Рийский сощурился, выронил бутылку, но, не отпуская взглядом Хранителя, что-то неслышно прошептал. Наверняка матершинное. Затем с кряхтеньем склонившись за почти пустой бутылкой оставившей свой след на дорогом белом ковре, и с разочарованием глядя на расползающееся от вина пятно, негромко возразил:
— У всех есть мечта. У тебя теперь тоже. Опять же касательно твоего помутнения рассудка.
— У меня есть цели. — Устало пояснил Хранитель, поднимаясь с кресла.
В пустынной зале, отведенной под совещание глав города, было холодно, несмотря на полыхающий огонь в камине. Мирей сидел в кресле перед огнем, не глядя на застывшего рядом Хранителя. Правитель выглядел очень уставшим. Почти таким же как и Лаер, не поднимающий взор от ковра. В основном потому, что глаза его были все еще пугающе-нечеловеческие. Хранителю хотелось сесть, а лучше лечь, но он даже не шевелился в присутствии венценосной особы. И это ему начинало надоедать. В основном потому что он был уже невероятно истощен своим бессилием. И постоянными думами об Уне. Пленники не сказали ничего путного. Даже тот старец, на котором не висела клятва и который, видя смерть своих братьев, и то как Лаер подвергает одного сумашествию, мужественно стерпел все немалые пытки Хранителя. Все же он заставил Лаера проявить к себе уважение. Хранитель любил преданных людей, и сейчас жалел, что оказался с этим храмовиком по разные стороны баррикад. Кашлянувший Мирей вернул рассеявшееся внимание Лаера. Хранитель покачнулся, явив собой жалкое зрелище покорности и верности до гробовой доски, что и обожал правитель.

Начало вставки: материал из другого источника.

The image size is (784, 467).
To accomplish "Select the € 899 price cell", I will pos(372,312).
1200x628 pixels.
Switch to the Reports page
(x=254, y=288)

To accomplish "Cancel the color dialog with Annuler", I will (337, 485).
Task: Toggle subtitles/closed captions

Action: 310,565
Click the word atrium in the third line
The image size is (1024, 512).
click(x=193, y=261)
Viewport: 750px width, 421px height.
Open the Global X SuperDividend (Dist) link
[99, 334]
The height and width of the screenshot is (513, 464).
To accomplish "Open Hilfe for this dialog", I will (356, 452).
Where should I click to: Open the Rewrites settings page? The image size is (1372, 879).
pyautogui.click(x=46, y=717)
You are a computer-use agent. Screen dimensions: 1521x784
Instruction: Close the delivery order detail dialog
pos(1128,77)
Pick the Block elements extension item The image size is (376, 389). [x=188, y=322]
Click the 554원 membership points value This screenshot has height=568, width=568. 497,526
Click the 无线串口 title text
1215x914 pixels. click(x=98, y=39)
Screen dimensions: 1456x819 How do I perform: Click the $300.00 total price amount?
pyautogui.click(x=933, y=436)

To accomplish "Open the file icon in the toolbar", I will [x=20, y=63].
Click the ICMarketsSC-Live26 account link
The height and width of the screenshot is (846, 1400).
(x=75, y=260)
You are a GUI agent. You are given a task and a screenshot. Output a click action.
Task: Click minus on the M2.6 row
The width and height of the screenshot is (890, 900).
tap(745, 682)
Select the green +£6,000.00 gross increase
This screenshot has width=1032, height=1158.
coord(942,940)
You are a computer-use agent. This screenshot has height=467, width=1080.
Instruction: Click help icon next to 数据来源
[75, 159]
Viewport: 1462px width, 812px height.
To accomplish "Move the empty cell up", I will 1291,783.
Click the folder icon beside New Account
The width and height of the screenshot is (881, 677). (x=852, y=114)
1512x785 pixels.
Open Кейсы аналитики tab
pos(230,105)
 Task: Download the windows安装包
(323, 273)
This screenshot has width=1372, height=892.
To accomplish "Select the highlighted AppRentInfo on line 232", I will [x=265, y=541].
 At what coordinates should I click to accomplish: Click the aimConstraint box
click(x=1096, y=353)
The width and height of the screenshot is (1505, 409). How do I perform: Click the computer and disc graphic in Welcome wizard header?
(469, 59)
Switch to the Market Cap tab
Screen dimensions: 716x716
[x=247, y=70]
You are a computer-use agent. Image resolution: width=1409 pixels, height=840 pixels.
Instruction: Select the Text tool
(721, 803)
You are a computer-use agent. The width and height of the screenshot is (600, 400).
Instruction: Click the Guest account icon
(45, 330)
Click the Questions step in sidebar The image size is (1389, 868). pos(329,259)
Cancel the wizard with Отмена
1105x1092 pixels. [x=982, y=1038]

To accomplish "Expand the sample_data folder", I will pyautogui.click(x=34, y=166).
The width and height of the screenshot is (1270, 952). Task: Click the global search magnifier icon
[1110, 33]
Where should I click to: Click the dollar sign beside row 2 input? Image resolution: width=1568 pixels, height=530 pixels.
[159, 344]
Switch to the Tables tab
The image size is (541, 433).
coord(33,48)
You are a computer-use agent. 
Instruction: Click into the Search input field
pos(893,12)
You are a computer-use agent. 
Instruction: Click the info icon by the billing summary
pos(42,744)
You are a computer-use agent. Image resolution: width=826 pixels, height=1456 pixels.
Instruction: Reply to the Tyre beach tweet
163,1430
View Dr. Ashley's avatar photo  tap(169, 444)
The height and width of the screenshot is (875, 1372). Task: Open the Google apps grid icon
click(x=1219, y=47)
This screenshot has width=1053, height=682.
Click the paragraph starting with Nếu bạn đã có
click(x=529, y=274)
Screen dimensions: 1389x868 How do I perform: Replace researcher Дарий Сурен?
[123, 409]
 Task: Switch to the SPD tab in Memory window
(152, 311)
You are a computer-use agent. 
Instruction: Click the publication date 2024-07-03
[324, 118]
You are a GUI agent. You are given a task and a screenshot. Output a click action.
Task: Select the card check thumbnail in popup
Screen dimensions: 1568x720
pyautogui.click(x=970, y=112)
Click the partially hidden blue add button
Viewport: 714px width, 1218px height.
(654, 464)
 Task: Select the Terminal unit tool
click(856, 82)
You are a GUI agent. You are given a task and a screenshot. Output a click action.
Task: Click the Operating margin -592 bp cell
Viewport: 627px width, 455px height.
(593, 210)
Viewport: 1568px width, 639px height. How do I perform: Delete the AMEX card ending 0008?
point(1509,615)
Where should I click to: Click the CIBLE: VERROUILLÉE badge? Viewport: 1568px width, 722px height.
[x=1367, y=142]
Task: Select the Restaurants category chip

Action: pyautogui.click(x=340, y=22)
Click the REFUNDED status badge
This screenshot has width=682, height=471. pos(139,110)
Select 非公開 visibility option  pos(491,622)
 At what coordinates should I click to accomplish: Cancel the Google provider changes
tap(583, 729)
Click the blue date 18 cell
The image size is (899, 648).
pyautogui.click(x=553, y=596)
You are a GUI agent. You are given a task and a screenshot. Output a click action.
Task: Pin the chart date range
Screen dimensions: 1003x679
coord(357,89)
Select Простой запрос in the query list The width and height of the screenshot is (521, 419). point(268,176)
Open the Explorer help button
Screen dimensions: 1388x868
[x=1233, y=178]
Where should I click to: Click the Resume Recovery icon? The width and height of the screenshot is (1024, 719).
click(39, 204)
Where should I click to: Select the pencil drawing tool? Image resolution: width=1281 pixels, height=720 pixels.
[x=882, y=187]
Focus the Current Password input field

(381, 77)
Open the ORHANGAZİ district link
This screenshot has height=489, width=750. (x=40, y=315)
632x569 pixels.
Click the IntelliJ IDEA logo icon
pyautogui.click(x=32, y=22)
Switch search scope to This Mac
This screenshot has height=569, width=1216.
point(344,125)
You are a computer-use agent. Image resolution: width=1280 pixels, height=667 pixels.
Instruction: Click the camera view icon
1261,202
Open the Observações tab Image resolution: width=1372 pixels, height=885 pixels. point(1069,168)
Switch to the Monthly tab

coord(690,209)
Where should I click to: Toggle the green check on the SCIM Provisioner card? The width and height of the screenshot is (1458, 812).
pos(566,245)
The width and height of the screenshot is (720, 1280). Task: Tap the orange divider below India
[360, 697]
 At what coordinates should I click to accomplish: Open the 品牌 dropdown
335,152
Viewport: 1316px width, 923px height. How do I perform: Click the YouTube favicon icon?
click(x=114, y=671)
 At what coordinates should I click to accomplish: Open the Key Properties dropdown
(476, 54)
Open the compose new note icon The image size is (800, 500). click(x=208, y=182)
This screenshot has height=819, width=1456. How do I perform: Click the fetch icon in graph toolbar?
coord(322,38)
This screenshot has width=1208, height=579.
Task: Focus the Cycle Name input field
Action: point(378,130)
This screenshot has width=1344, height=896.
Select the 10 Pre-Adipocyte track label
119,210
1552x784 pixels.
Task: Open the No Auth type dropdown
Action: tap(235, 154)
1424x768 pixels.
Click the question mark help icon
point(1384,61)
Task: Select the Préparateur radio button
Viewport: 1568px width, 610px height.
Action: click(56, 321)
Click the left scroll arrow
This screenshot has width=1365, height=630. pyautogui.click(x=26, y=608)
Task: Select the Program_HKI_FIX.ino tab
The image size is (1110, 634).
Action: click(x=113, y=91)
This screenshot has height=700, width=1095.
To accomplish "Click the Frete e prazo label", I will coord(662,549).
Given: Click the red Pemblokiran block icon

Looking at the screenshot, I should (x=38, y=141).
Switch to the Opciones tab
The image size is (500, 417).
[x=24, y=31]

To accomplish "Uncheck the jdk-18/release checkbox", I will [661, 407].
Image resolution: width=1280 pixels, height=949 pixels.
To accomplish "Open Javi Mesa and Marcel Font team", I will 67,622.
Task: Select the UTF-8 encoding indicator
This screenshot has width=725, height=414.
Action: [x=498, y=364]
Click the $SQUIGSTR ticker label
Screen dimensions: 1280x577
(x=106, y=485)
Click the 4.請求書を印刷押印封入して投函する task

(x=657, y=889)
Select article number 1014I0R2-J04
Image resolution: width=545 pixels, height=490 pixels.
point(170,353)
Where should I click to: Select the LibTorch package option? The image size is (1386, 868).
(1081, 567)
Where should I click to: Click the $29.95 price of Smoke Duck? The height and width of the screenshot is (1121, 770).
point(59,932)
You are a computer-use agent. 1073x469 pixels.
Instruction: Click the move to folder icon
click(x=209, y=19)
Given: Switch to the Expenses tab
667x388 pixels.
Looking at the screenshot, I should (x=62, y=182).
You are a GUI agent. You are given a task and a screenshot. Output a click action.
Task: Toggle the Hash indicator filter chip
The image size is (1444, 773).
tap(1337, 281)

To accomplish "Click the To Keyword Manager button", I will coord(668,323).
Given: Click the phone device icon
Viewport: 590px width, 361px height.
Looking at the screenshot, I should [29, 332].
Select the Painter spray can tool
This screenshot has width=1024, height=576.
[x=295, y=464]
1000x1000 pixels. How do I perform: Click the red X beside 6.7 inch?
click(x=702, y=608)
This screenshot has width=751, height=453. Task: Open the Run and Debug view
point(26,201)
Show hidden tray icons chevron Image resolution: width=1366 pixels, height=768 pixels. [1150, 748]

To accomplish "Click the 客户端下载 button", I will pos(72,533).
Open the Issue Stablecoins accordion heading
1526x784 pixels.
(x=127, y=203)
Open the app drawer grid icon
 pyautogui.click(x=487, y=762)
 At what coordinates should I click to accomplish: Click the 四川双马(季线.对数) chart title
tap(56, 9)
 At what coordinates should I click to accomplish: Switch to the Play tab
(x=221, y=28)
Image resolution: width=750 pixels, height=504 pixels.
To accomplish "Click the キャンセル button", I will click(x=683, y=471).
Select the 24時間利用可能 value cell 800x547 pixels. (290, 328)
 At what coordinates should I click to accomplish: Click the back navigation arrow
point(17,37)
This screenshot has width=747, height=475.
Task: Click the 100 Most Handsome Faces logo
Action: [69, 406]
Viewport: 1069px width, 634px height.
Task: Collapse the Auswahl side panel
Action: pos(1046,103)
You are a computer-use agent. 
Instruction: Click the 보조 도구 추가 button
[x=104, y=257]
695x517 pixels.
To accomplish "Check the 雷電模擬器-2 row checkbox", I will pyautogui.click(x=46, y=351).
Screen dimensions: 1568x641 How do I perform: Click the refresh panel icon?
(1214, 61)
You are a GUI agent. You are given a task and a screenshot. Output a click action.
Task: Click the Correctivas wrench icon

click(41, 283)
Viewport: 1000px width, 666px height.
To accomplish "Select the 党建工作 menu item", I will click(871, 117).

— Я жду объяснений, Лаер. И постарайся быть как можно более убедительным.
Объяснений он ждет… Жди дальше. Лаер исподлобья устало покосился на благородный профиль Мирея.
— Скажи старец, не упрямься, не калечь сам себя. — Лаер опустился на корточки подле связанного пленника, заглядывая в мутные голубые глаза даже с некоторой почтительностью. Так долго, на его памяти, тройную вязь боли еще никто не выносил.
— Боль тела — не боль души. Что искренне ранит меня так это слепая вера Хаосу в твоих глазах. — Старик сплюнул сгусток крови, и с не поддельной, всепрощающей жалостью взглянул на Хранителя.